Transport for school trips is difficult and expensive but thankfully St John’s is in walking distance along the promenade and the St Nicholas children in their WW2 outfits and cardboard ‘gas mask’ boxes, could come on the train from Upwey, starting their evacuee experience before they had even arrived.
That left us just the Bovington class and a smaller group of year eight pupils from Puddletown to bring down to Weymouth by bus.

—
Next came four days in school with the two project directors introducing all 100 children to the project and to scriptwriting – telling stories through dialogue.
“Get into groups, choose a scene, name your characters, and improvise ten lines of dialogue before lunch. One of you can record the others reading them through and we’ll play them back to the class later.”
Project co-director Sharon Hayden who trained with film director Mike Lee taught the children how to act out a storyline and improvise the dialogue to bring it to life.

Then smaller groups of children spent a day with Alastair or Sharon plus one of our two scriptwriters Ed Viney or Emily Macbean for a second script day in each school. The eight roughly scripted episodes were honed into mini dramas around the lives of four families in the years from Summer 1940 to the eve of D-Day. Actors for each episode were cast and finally, we were ready to rehearse and record.
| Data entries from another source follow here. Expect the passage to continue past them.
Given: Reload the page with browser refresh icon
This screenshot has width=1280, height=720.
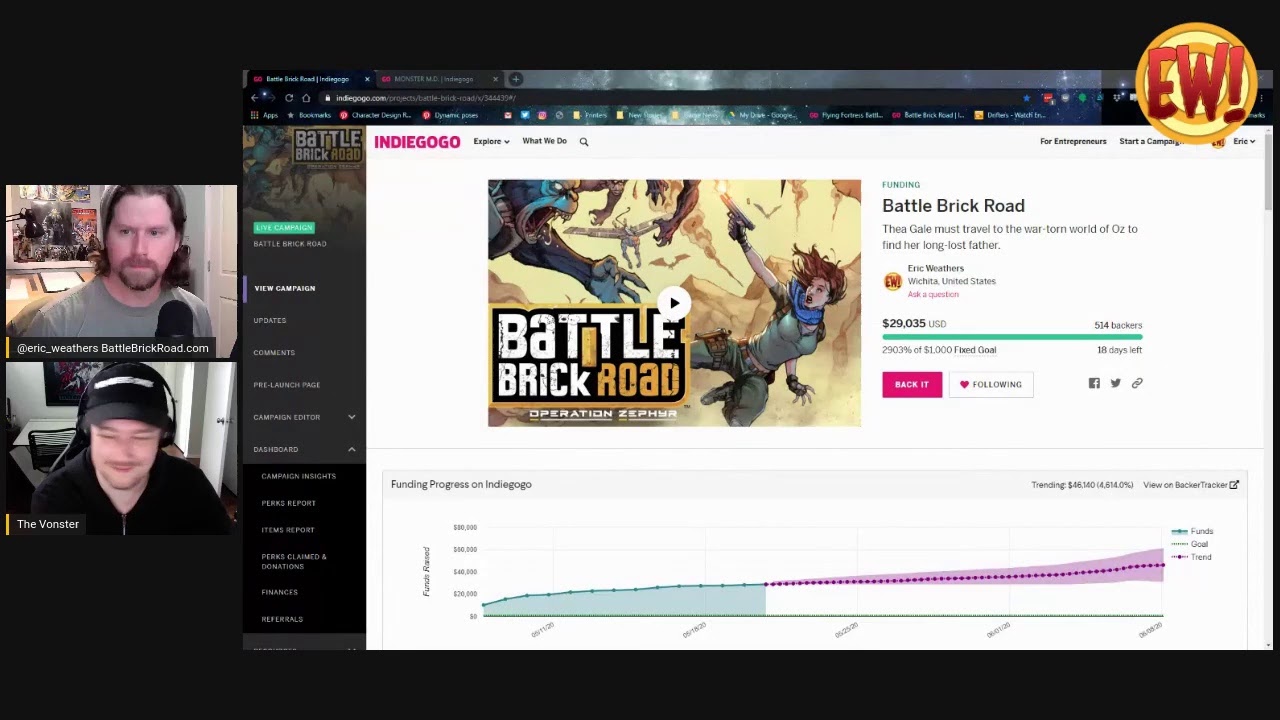Looking at the screenshot, I should (x=289, y=98).
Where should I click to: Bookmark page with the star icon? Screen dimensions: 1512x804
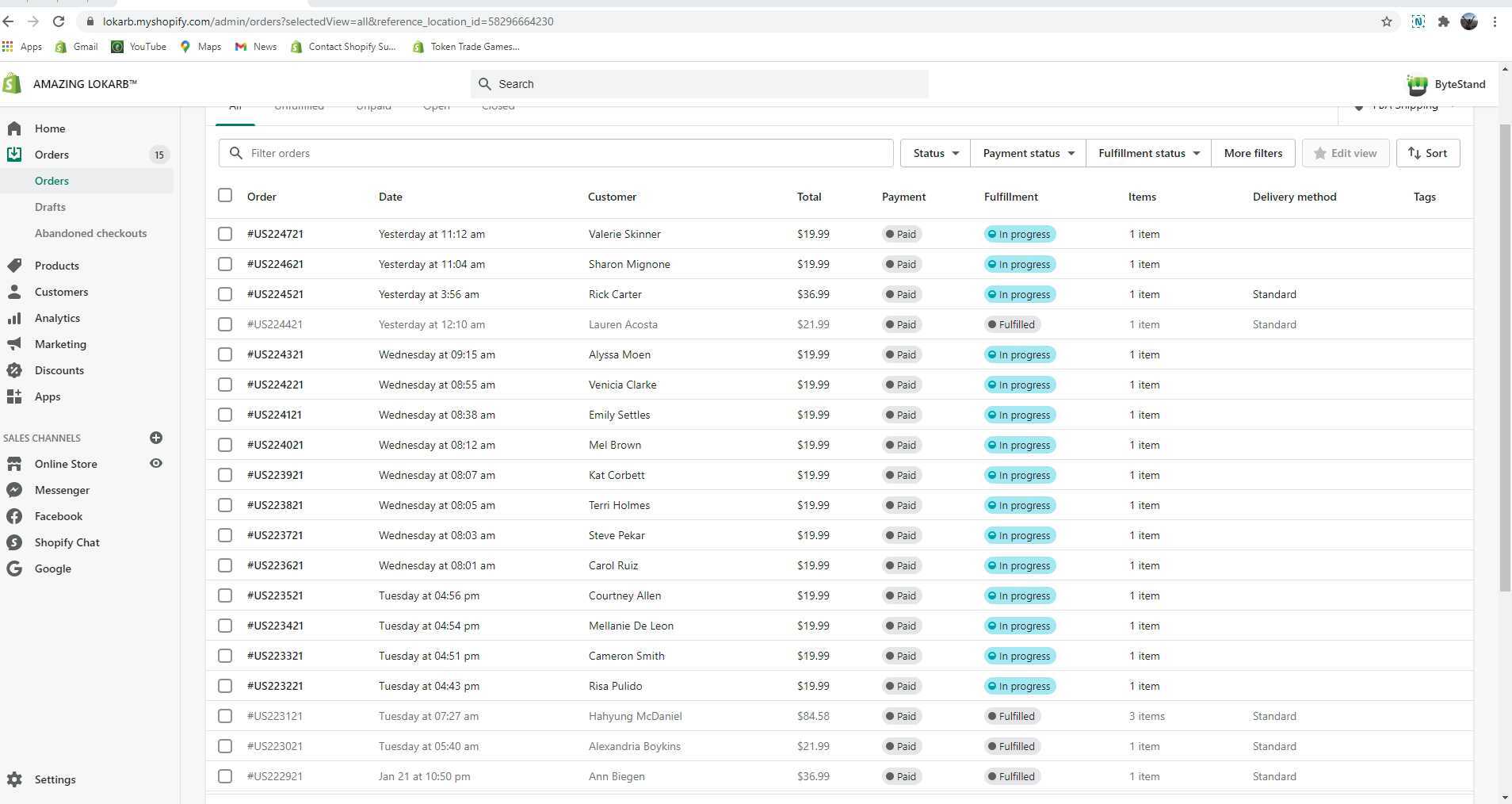click(x=1387, y=21)
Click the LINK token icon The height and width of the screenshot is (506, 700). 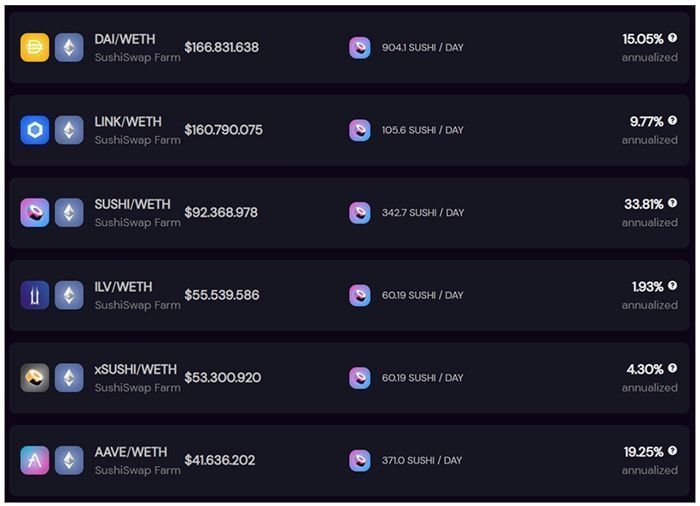point(35,130)
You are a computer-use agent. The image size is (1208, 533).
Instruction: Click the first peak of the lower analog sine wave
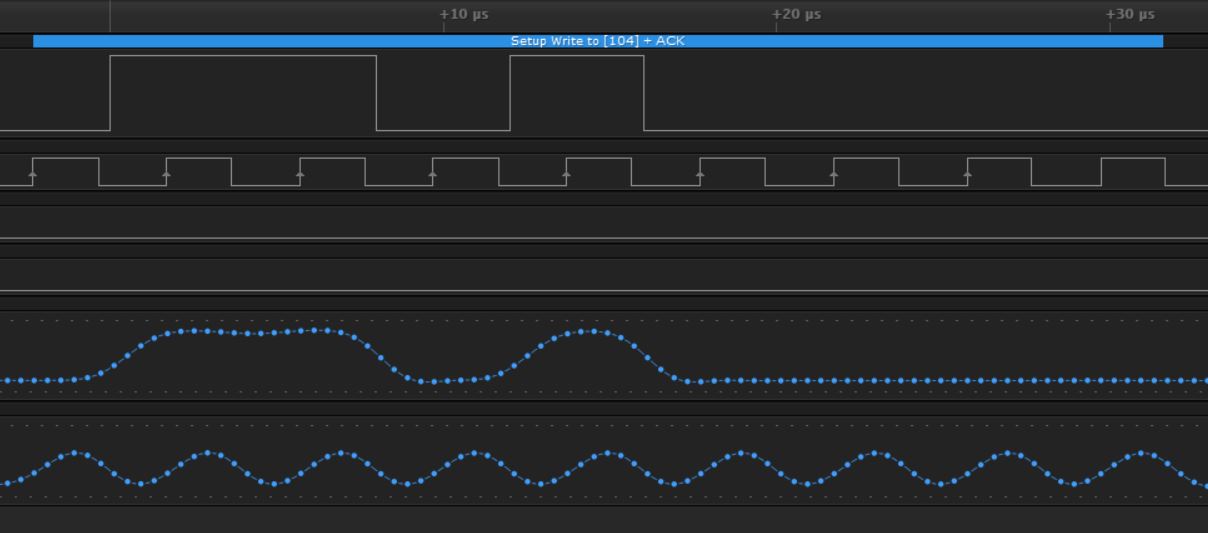[76, 454]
Each school hosted two days when we converted a classroom, music room or other space into a studio for the day. Final year Music Tech undergraduate Sean Kirby joined us to record all the dramas and co-director Alastair Nisbet recorded a day of singing in each school with Music Director Kathie Prince and piano accompanist Freya Murray. A selection of child-friendly songs would punctuate the drama. These included the Potato Pete song, Bomb Get in the Shelter, Maybe it’s Because I’m a Londoner and Shine on Victory Moon.
Introductions to each episode by 95 year old Jean and actor Rod Drew were recorded and we were ready for post production.
Music and sound effects were added – Spitfires, German Heinkels on a raid, doors opening, footsteps, vintage buses and more, from the BBC sound library.
Now all we had to do was get the episodes out there to an audience.